## Task statement
Begin with the line in which "Click the Publish" appears and end with the final line of the entries. Retype each one exactly and add nothing.

---

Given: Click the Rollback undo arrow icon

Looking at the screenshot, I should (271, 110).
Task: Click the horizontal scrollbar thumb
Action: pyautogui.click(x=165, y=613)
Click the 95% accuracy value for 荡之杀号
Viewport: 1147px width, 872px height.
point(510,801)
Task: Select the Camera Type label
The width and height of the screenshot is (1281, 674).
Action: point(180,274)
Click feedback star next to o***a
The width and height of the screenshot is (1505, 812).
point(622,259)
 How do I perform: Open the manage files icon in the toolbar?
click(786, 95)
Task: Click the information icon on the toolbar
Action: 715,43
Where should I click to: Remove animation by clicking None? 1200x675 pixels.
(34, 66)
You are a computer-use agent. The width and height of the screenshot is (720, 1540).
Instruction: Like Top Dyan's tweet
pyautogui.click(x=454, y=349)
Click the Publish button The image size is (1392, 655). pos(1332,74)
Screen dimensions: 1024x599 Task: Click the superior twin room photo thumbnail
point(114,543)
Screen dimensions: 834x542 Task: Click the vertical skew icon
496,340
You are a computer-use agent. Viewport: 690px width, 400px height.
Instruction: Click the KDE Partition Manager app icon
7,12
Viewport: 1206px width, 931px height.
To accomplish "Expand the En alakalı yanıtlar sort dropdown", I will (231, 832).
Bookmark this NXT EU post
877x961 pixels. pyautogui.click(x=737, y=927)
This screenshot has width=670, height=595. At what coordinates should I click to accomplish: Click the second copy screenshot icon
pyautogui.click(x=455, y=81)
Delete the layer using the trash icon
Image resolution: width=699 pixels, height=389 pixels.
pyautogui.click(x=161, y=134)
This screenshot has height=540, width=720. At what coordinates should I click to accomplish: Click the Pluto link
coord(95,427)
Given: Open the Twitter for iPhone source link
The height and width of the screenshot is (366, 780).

---

## Answer space
Click the Publish button The image size is (1392, 655). pos(1332,74)
Screen dimensions: 1024x599 Task: Click the superior twin room photo thumbnail
point(114,543)
Screen dimensions: 834x542 Task: Click the vertical skew icon
496,340
You are a computer-use agent. Viewport: 690px width, 400px height.
Instruction: Click the KDE Partition Manager app icon
7,12
Viewport: 1206px width, 931px height.
To accomplish "Expand the En alakalı yanıtlar sort dropdown", I will (231, 832).
Bookmark this NXT EU post
877x961 pixels. pyautogui.click(x=737, y=927)
This screenshot has width=670, height=595. At what coordinates should I click to accomplish: Click the second copy screenshot icon
pyautogui.click(x=455, y=81)
Delete the layer using the trash icon
Image resolution: width=699 pixels, height=389 pixels.
pyautogui.click(x=161, y=134)
This screenshot has height=540, width=720. At what coordinates should I click to accomplish: Click the Pluto link
coord(95,427)
Given: Open the Twitter for iPhone source link
The height and width of the screenshot is (366, 780).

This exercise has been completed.